Identity Theft Protection Tips
Tips to Protect yourself from Identity Theft
Identity Theft is one of the fastest growing areas of consumer crime in the country, and one of the most difficult to resolve, once it takes place. The Attorney General and the Consumer Protection Unit of the Department of Justice offer the following advice to protect citizens of Delaware from Identity Theft.1. Guard your financial information. Never give out your social security number, credit card numbers, bank account numbers or any other personal or financial information to anyone you don’t know. And guard all your receipts — especially if they reflect your financial account numbers.2. Deal only with reputable vendors.
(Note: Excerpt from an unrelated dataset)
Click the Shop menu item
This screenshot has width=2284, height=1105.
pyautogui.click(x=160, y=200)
Avoid dealing with businesses you don’t know, especially when their offers come to you by e-mail or through telephone calls from people you don’t know. No matter how good the deal may sound, walk away. Identity thieves often pitch great deals to make sure they can lure their victims in quickly.
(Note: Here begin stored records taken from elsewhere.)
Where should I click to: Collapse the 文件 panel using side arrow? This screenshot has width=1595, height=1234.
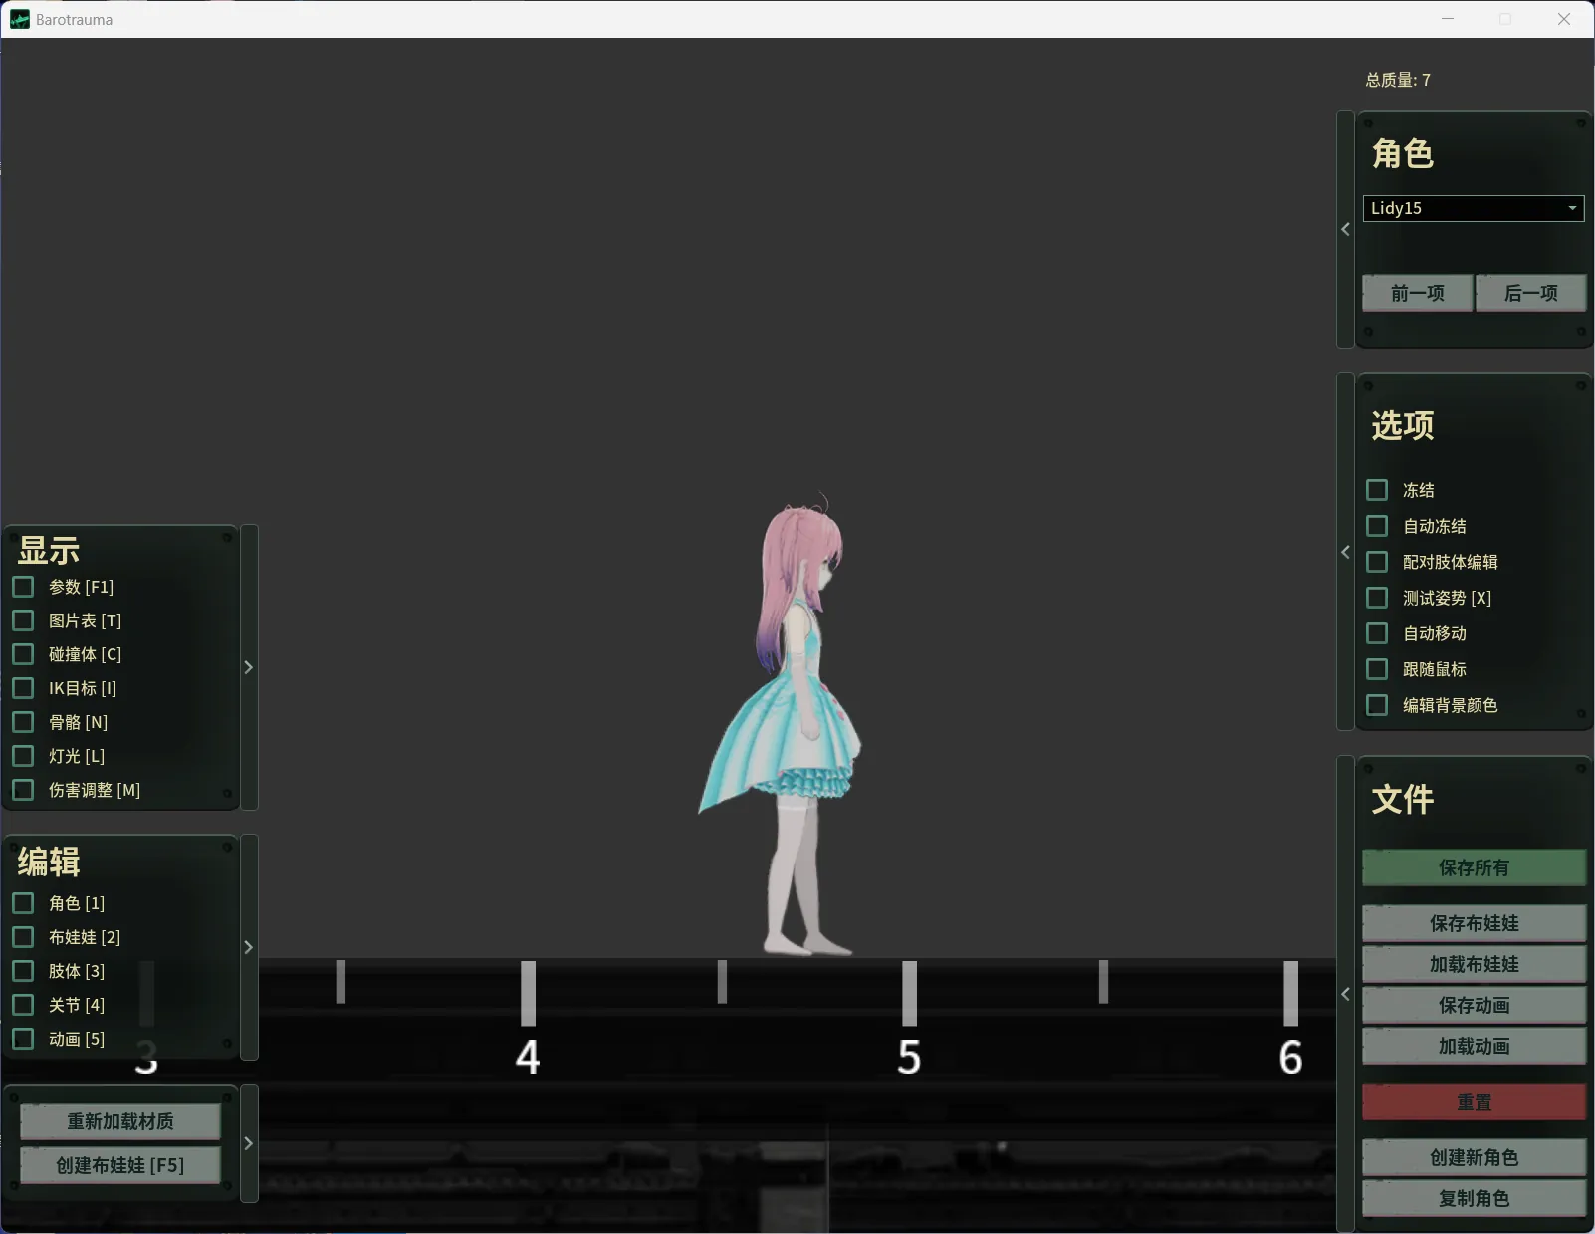1345,994
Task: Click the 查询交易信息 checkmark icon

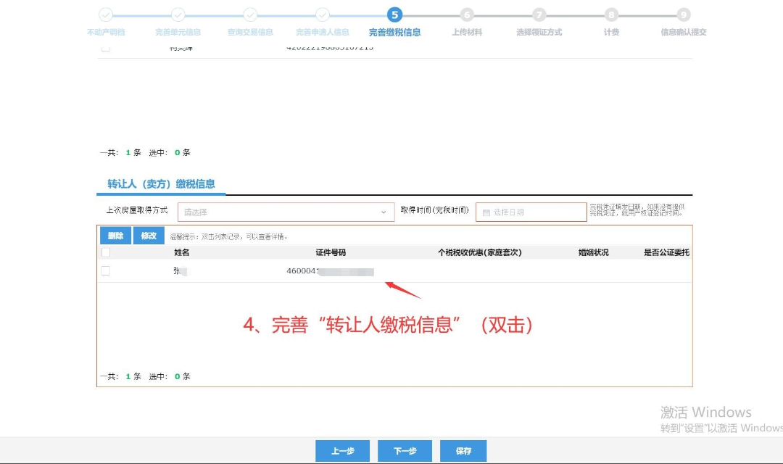Action: [x=250, y=15]
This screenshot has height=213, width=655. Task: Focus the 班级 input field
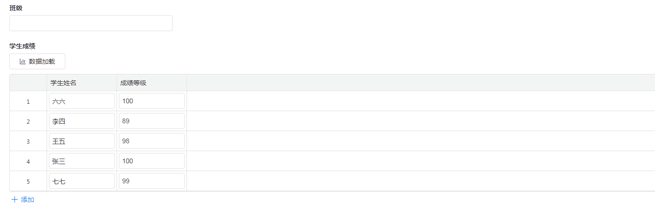[91, 23]
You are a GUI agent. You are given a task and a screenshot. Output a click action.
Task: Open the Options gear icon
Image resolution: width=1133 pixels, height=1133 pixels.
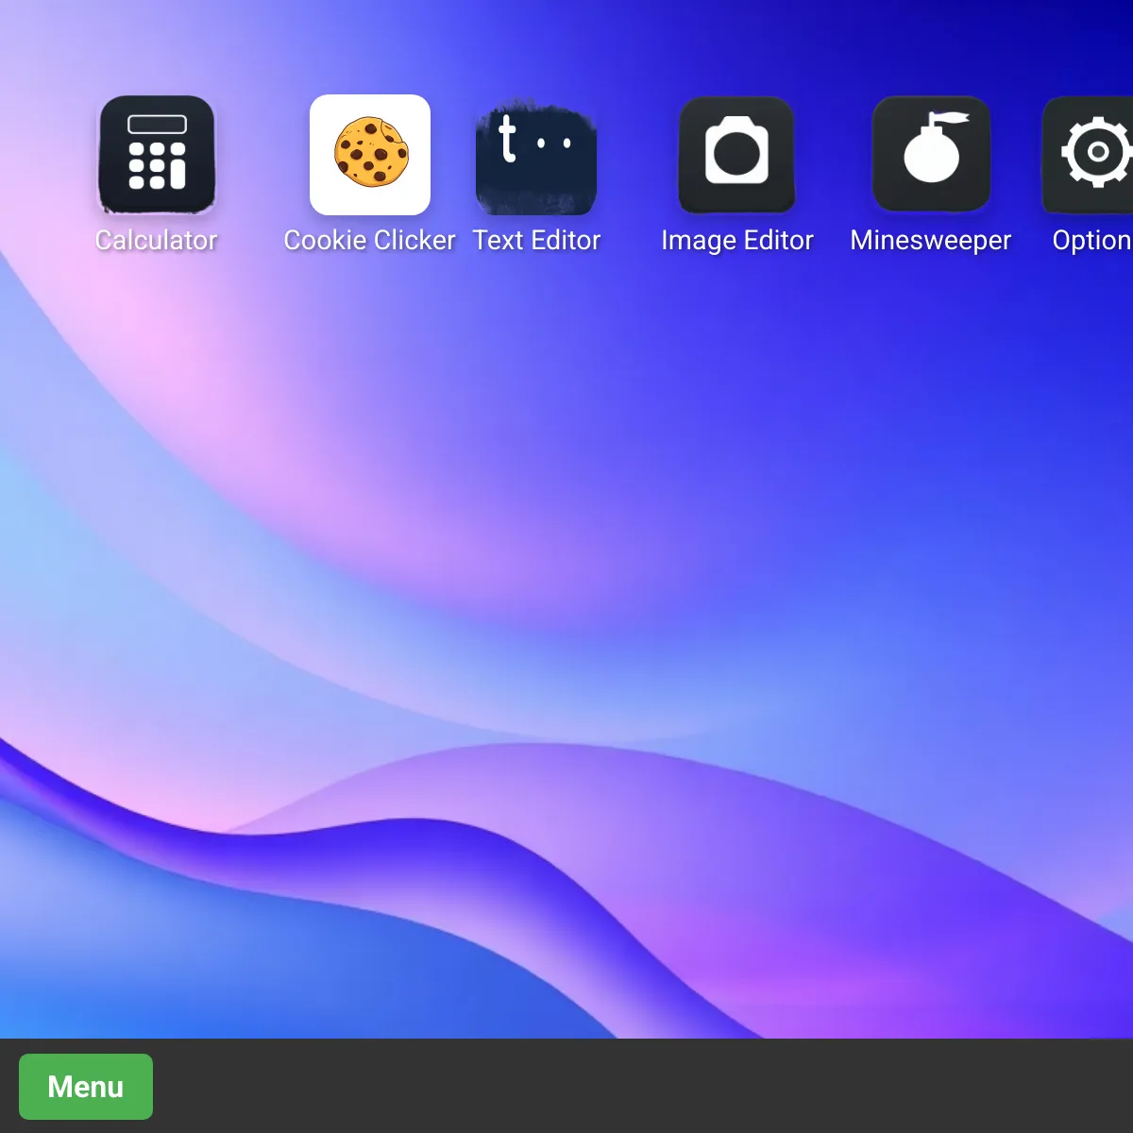pos(1091,155)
3. Check your credit report often. Evidence of identity theft often shows up before the victim even realizes what has happened. Criminals often attempt to get credit
under other people’s names or social security numbers, and these attempts will show up on credit bureau reports.
To obtain your free credit report:
Go to www.annualcreditreport.com , call 877-322-8228, or mail your request to Annual Credit report Request Service, P.O. Box 10521, Atlanta, GA 30348-5281.
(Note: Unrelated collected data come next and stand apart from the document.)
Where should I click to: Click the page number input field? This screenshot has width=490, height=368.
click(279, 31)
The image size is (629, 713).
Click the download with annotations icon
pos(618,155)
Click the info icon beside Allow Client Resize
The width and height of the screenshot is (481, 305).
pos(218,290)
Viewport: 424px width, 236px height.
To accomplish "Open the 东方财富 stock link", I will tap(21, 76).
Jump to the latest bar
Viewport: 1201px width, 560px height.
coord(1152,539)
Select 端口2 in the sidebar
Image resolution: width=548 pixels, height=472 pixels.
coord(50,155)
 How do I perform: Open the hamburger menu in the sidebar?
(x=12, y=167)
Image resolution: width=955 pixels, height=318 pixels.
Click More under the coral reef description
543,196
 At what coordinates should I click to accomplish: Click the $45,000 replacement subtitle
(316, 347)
4. Trust your instincts. If you feel uncomfortable about doing business with someone, or feel pressured to give up your confidential information, walk away. It is much better to take the time to think through an offer and to do more research, than it is to hand over your confidential personal or financial information to a criminal. Legitimate businesses want your repeat business, and will gladly give you time to do your homework first.
What to do if You Suspect Identity Theft
If you are a victim of Identity Theft, the Attorney General recommends that you immediately take the following steps:
Step 1: Contact the police.
The first step you need to take is to report the fraud to your local police department. This step is important for two reasons: First, it immediately alerts local law enforcement to the crime. Second, it establishes that you acted diligently, and enables you to get a police report, complaint number or other similar record, which you may need when contacting some of your creditors. If you are not sure which law enforcement agency to contact, please call the Attorney General’s Consumer Protection Unit at (800) 220-5424. The Consumer Protection Unit can help you get in touch with the proper police agency, and can answer any other Identity Theft questions you may have.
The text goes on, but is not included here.